Winnipeg police called the incident “unique, extreme and frightening.” Const. Jason Michalyshen said incidents of domestic violence aren’t usually made public even though they’re an all-too-common occurrence.
“It’s a topic that’s a big part of the daily operations of the Winnipeg Police Service,” he said. Police decided to report the case through the media to encourage the public to talk about “healthy relationships.”
Wilson acknowledged there are plenty of resources made available for victims of domestic violence but that accepting help can be difficult.
“Take the help that is given to you,” she said Monday.

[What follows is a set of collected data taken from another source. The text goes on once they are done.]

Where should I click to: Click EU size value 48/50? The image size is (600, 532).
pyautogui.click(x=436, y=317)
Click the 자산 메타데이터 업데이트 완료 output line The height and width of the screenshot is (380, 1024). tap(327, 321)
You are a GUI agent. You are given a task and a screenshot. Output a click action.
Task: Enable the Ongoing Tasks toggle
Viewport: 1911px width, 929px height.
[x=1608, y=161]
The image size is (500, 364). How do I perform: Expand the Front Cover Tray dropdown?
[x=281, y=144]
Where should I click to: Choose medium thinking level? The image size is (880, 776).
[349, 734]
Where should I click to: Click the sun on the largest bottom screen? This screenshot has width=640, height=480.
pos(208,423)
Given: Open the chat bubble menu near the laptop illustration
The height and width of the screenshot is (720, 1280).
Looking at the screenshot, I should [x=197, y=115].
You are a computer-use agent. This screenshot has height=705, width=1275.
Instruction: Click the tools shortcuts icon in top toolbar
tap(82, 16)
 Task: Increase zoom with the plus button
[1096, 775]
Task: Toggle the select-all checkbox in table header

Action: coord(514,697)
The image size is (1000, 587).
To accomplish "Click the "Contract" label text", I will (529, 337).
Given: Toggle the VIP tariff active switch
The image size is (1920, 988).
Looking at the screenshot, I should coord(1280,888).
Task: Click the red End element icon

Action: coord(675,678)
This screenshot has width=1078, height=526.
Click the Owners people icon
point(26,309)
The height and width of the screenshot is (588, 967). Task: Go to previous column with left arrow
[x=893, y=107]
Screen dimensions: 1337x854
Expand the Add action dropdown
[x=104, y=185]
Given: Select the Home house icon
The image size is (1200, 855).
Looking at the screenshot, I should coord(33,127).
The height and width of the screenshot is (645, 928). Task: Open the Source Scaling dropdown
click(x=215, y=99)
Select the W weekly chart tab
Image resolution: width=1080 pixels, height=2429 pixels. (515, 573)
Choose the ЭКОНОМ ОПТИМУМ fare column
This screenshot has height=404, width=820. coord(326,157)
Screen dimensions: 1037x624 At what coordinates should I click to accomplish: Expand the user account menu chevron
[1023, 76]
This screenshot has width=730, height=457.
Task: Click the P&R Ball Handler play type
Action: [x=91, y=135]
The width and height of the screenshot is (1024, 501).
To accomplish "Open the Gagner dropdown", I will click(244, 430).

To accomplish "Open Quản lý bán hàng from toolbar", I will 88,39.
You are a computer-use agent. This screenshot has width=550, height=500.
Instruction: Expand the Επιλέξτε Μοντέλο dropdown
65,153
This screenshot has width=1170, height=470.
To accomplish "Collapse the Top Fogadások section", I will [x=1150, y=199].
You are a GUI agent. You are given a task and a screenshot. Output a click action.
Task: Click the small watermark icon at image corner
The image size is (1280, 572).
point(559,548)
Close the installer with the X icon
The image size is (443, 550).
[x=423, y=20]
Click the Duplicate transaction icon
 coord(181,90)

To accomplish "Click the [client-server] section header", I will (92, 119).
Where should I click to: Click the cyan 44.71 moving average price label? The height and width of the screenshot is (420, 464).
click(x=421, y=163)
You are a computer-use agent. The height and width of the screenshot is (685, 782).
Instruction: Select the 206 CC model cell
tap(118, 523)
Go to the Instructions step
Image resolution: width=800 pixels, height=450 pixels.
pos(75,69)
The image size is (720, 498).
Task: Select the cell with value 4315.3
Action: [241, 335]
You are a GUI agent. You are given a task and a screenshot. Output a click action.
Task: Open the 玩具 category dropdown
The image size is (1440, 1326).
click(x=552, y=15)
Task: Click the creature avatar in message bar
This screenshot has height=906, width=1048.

“I want to thank everyone for their kind words and prayers. Physically I’m a lot better than I should be, if you know me I’m not religious but I know I had someone looking over me. I should not be here. I’m very sore, but I will be OK. Emotionally will definitely take longer to mend but I have a wonderful family beside me,” Wilson said. “I’m alive, I’m still a mother, still a sister and still a daughter. I’m not sure why I’m still here but I hope in some way this ends up being a positive. Obviously not in my life but it could help save others. It doesn’t matter what they blame, it doesn’t matter how sorry they say they are. This isn’t something I would have ever expected, and things can happen so quickly.”
Mike McIntyre grew up wanting to be a professional wrestler. But when that dream fizzled, he put all his brawn into becoming a professional writer.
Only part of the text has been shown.